There were also other incentives to contribute to Nine's own digital offering, rather than her current deal to write for the US-based website Huffington Post.

But none of it was enough for Wilkinson, who was demanding "parity" with her co-host Karl Stefanovic, who was widely reported to have signed a $2 million per annum, three-year deal, with Nine - a deal negotiated when he was about to jump ship to rival Channel Seven and anchor the 6pm Sydney news.

But Stefanovic's deal with Nine also covers his gig hosting a prime-time television program which brings in over a million viewers, three times the number of Today, as well as his role as a sometime reporter on 60 Minutes and the go-to reporter for major breaking news events.
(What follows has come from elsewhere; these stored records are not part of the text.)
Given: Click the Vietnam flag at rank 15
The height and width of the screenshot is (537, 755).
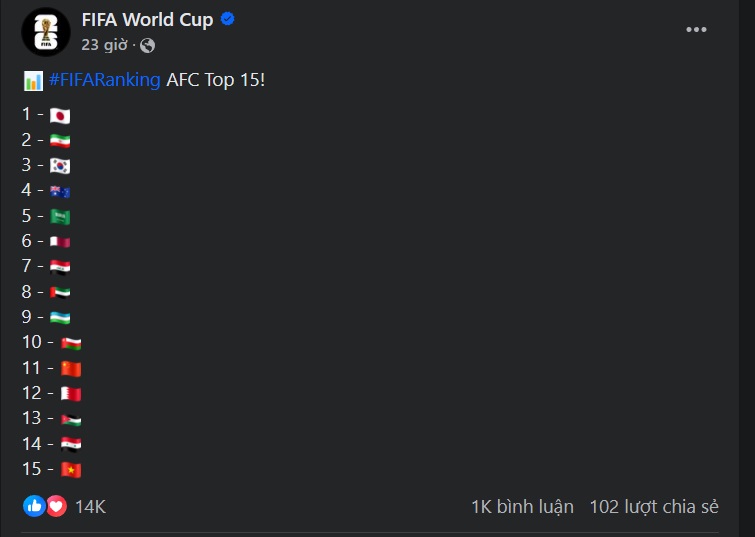Looking at the screenshot, I should point(71,470).
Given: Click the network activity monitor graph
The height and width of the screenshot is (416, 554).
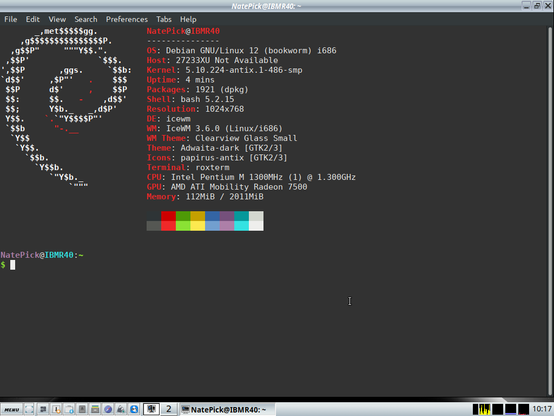Looking at the screenshot, I should tap(523, 409).
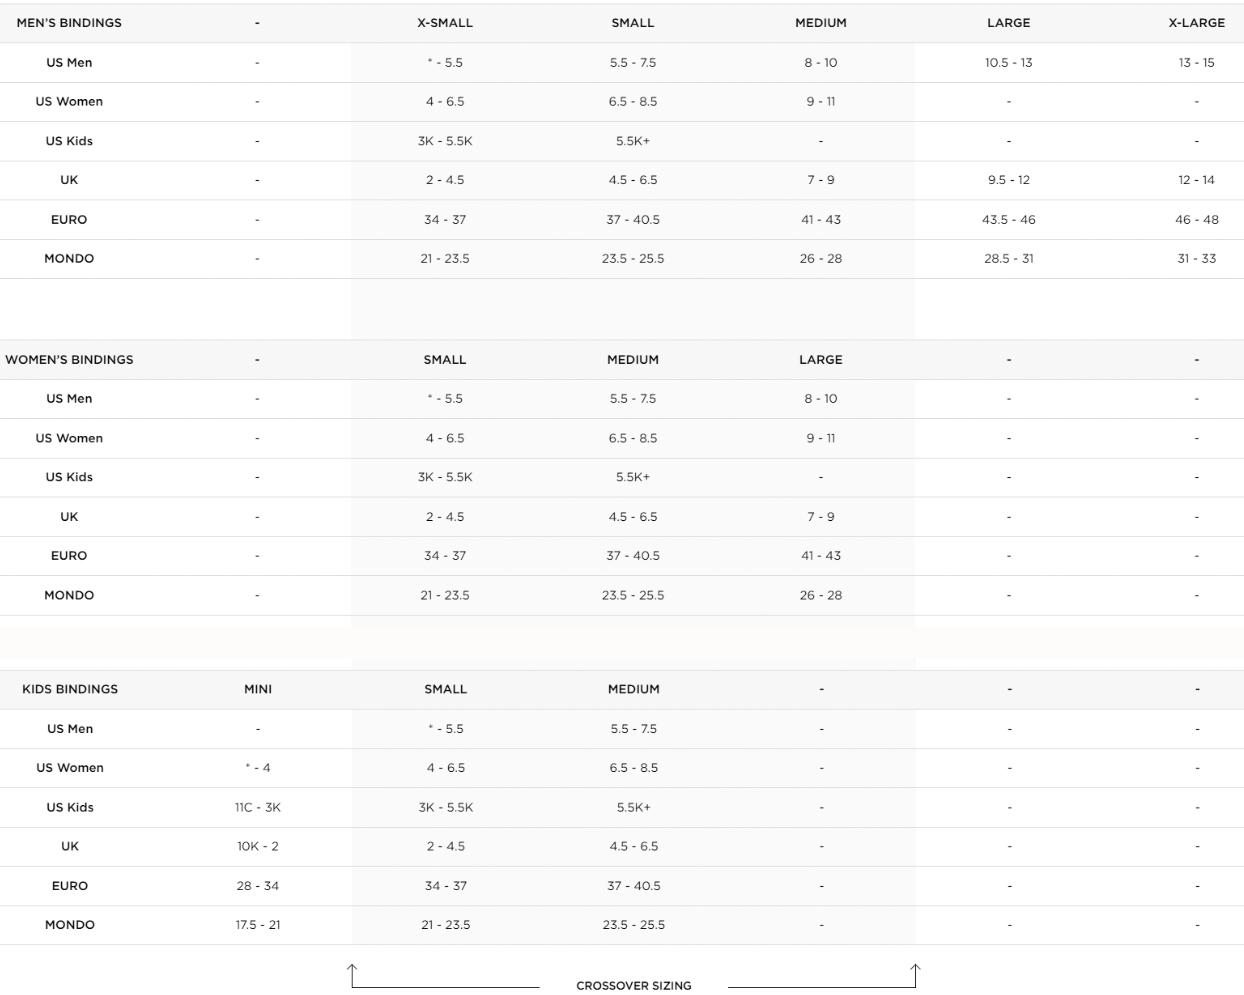
Task: Click the Kids Bindings table header
Action: [x=70, y=689]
And that was part of the issue for Wilkinson, who had expressed her frustration at the lack of prime time opportunities on Nine, and that she was often overlooked to handle the "big" stories.

On Monday night those who have worked closest, including Stefanovic, discovered Wilkinson was gone, not long before the rest of the country.

While Stefanovic did not return PS's calls, an insider on Today told PS: "To be honest, there is a sense of renewed energy today ... we have something to prove now ... most of us work as a team."

Nine management is also known to have grown weary of Wilkinson's pursuit of personal publicity in recent months, from her recent renewal of her vows to a questionable report about "Team Lisa" being launched to get her a Gold Logie next year.

Nine management had also expressed serious reservations about her rumoured $250,000 deal to spruik garlic supplements, as PS was told: "it posed a threat to her credibility as a legitimate news journalist and commentator".

And it did, with Media Watch devoting a particularly stinging segment on the deal and questioning the ethics of Wilkinson spruiking a product of dubious scientific evidence to back up its claims.

But the final proverbial straw came on Sunday when sensitive details about her contract negotiations with Nine were leaked in the Murdoch press, seen by many as a strategy to increase pressure on Marks to meet Wilkinson's terms.

"Well, we didn't leak that story ... but to be honest, I think it backfired ... negotiations should never been done in the Sunday papers ... Hugh is very much against that sort of thing," the Nine insider revealed.